__Work request__.
Find the line that contains "You are a computer-use agent. Image". Restate it and each following line exactly, through the end of the records.

__Supplied records__.

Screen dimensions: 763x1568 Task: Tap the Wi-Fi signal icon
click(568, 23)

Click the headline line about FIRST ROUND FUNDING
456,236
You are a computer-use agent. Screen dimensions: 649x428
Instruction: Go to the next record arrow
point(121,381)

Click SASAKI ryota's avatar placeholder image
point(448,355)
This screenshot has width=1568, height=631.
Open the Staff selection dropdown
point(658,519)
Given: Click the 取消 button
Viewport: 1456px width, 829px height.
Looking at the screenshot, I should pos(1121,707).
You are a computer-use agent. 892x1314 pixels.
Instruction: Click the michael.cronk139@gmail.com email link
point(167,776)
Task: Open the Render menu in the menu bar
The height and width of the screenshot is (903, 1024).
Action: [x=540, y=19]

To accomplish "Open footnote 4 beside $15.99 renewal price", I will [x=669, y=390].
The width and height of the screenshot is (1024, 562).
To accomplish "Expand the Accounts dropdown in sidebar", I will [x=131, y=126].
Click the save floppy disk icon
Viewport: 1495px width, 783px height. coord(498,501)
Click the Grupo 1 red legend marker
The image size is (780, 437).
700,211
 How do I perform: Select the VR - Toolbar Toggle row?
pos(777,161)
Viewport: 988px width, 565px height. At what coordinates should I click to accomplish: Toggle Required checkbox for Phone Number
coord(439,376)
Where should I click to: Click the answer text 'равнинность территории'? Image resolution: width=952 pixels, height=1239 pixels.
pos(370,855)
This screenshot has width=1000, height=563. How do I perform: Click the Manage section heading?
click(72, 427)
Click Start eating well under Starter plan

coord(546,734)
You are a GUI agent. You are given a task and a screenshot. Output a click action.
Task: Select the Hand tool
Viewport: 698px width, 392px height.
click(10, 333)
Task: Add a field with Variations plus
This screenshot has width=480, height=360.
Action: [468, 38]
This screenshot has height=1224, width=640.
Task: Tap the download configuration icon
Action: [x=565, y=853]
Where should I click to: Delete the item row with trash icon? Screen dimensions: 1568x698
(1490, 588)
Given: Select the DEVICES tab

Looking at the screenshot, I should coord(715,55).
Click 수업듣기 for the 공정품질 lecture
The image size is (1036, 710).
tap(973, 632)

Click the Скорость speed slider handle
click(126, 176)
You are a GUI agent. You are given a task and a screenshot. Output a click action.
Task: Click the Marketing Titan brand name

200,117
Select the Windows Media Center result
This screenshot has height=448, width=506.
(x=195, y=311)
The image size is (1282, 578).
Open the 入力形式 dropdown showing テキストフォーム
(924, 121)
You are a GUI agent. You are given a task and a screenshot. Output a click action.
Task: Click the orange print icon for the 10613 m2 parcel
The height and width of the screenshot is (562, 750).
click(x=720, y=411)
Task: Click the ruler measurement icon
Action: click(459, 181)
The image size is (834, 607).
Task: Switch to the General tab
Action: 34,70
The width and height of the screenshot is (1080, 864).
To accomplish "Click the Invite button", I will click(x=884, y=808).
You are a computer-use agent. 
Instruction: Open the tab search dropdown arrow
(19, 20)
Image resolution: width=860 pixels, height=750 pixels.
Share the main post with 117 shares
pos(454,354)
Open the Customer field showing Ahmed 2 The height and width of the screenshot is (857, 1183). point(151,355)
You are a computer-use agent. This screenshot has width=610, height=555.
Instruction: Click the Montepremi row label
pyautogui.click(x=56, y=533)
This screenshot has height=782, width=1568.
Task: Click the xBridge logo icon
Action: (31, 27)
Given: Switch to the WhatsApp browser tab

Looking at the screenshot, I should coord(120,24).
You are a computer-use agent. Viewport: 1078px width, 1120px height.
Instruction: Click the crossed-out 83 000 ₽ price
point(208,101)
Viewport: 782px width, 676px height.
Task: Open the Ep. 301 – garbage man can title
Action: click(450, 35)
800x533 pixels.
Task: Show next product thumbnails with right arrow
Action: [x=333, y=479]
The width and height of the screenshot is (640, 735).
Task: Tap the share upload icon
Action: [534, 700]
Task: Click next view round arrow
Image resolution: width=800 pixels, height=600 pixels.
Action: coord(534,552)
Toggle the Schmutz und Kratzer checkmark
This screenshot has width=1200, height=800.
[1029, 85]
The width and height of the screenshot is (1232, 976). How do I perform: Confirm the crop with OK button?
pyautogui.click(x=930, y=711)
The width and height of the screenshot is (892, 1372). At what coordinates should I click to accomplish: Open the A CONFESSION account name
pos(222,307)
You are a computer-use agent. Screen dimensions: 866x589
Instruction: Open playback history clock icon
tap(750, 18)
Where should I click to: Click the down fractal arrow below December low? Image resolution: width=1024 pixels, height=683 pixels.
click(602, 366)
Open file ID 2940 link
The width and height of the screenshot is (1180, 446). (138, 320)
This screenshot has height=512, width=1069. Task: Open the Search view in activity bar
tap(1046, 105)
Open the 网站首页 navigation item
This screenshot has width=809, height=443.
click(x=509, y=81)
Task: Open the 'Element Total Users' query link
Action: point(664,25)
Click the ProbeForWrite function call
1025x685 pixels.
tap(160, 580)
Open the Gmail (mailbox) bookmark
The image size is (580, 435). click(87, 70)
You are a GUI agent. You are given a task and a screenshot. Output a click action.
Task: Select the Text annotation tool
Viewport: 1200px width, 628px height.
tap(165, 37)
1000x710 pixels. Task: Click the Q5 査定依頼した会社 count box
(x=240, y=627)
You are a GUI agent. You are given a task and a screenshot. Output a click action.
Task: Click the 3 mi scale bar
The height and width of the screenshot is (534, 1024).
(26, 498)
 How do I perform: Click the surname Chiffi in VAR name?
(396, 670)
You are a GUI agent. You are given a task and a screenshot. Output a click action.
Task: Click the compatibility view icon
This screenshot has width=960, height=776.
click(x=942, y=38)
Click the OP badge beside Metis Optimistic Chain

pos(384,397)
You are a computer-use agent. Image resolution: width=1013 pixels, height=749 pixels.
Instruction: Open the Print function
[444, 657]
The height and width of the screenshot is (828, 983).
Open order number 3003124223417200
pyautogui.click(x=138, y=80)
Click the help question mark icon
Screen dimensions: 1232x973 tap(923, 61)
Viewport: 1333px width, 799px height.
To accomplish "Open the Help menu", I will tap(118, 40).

__Answer for the task__.
You are a computer-use agent. Image resolution: width=1013 pixels, height=749 pixels.
Instruction: Open the Print function
[444, 657]
The height and width of the screenshot is (828, 983).
Open order number 3003124223417200
pyautogui.click(x=138, y=80)
Click the help question mark icon
Screen dimensions: 1232x973 tap(923, 61)
Viewport: 1333px width, 799px height.
To accomplish "Open the Help menu", I will tap(118, 40).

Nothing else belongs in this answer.